I don't know how Christians are ever supposed to relate to Paul's analogies of athletes and soldiers if they stay inside and never participate in sports or activities that require one to discipline the body.


----------



## Anton Bruckner (May 6, 2007)

Bladestunner316 said:


> Sting is awsome!


he never went to the WWF to fight the Rock. such a shame.


----------



## ReformedWretch (May 6, 2007)

Now hold on...I was talking UFC/Mixed martial arts. Pro wrestling is another story. As someone who's been a small part of that world, I can say that it's VERY difficult to be a strong Christian there. Pro wrestling is one of the most dirty, seedy, under belly business out there. I got out of it because I felt as a Christian I couldn't remain a part. What you see on TV is not all that I am talking about either, in fact it's very little of what I am talking about.


----------



## Bladestunner316 (May 7, 2007)

I would root for the stinger over the rock. 

Adam,
WWE today is just as sleazy I only watch when Jeff Hardy is on man he can fly!


----------



## Kevin (May 7, 2007)

SemperFideles said:


> I don't know how Christians are ever supposed to relate to Paul's analogies of athletes and soldiers if they stay inside and never participate in sports or activities that require one to discipline the body.


----------



## G.Wetmore (May 8, 2007)

Larger Catechism 136

Q. What are the sins forbidden in the sixth commandment?

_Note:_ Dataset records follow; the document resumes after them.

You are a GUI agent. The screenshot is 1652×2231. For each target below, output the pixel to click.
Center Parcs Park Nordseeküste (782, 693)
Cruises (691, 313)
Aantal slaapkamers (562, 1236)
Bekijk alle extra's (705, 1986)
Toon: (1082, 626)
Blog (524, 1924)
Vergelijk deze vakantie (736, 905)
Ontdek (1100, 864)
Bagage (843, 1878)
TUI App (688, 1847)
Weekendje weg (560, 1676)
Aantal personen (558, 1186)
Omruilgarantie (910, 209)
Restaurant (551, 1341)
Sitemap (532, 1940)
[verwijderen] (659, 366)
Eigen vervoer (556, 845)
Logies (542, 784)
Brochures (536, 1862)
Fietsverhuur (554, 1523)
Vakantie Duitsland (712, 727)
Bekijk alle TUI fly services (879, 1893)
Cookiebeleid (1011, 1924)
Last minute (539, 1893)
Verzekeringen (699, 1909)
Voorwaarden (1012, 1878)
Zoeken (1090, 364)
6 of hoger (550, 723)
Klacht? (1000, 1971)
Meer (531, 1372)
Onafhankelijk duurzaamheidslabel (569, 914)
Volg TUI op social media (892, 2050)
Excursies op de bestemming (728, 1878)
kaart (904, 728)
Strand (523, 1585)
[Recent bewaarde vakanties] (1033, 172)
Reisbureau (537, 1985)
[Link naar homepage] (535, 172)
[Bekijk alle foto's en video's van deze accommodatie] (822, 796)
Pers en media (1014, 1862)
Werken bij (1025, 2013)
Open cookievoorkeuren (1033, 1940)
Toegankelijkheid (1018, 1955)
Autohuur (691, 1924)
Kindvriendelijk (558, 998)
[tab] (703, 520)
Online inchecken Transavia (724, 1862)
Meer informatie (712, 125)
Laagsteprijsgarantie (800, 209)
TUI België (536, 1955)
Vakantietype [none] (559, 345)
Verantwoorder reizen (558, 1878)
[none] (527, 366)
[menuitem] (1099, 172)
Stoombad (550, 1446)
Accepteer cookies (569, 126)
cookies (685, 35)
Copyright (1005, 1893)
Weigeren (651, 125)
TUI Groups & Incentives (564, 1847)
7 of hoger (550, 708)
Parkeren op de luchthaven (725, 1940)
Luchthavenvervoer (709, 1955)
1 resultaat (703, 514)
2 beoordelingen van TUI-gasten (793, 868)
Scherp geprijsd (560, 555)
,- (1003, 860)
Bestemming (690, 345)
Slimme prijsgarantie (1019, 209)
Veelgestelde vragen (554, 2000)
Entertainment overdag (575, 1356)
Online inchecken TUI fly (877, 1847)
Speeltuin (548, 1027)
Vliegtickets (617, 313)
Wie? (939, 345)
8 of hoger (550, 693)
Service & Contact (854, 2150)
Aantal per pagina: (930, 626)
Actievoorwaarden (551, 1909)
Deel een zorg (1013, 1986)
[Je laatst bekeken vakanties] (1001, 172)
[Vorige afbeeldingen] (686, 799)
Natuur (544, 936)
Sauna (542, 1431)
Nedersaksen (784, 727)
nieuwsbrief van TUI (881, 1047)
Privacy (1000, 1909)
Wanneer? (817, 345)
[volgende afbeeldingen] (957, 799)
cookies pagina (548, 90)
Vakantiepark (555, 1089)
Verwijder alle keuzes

> The Sins forbidden in the sixth commandment are, all taking away the life of ourselves, or of others, except in case of public justice, lawful war, or necessary defence; the neglecting or withdrawing the lawful and necessary means of preservation of life; sinful anger hatred, envy, desire of revenge; all excessive passions, distracting cares; immoderate use of meat, drink, labour, and recreations; provoking words, oppression, quarreling, striking, wounding, and whatsoever else tends to the destruction of the life of any.


----------



## alwaysreforming (May 8, 2007)

*Hypocrisy Warning>*

I own a fight gym in Orlando....

but I have to admit that there is something ungodly about "fighting" per se.

Boxing, judo, wrestling, jiu jitsu, etc. seem alright, because there's less chance for serious, long-lasting injury (with the exception of brain damage in boxing) or serious pain.

With MMA, however, you are purposely trying to inflict the most painful and serious of injuries on your opponent:

for example, holding the back of the head and pulling the face into a vicious knee strike;
continuous elbowing with all one's might the face of your opponent trapped under you on the ground;
attacking the parts of your opponent's body that are seriously injured or bleeding;

In addition, it just seems awfully unsportsmanlike to kick a downed opponent.
(or beat with a club)  

That being said, I am still a big fan of MMA, simply because it is a more real-world fighting experience, unencumbered by rules which would leave you very unprepared in the street.

I can't, however, see the Apostle Paul engaged in this sport. Were he alive today, and had the extra time, I'm certain he would find MMA to be too ungodly to participate in.


----------



## Poimen (May 8, 2007)

G.Wetmore said:


> Larger Catechism 136
> 
> Q. What are the sins forbidden in the sixth commandment?



That was exactly what I was thinking of (except in my case it is the Continental version):

Q105: What does God require in the sixth Commandment?
A105: That I do not revile, hate, insult or kill my neighbor either in thought, word or gesture, much less in deed, whether by myself or by another, but lay aside all desire of revenge; moreover, *that I do not harm myself, nor wilfully run into any danger.* Wherefore also to restrain murder the magistrate is armed with the sword.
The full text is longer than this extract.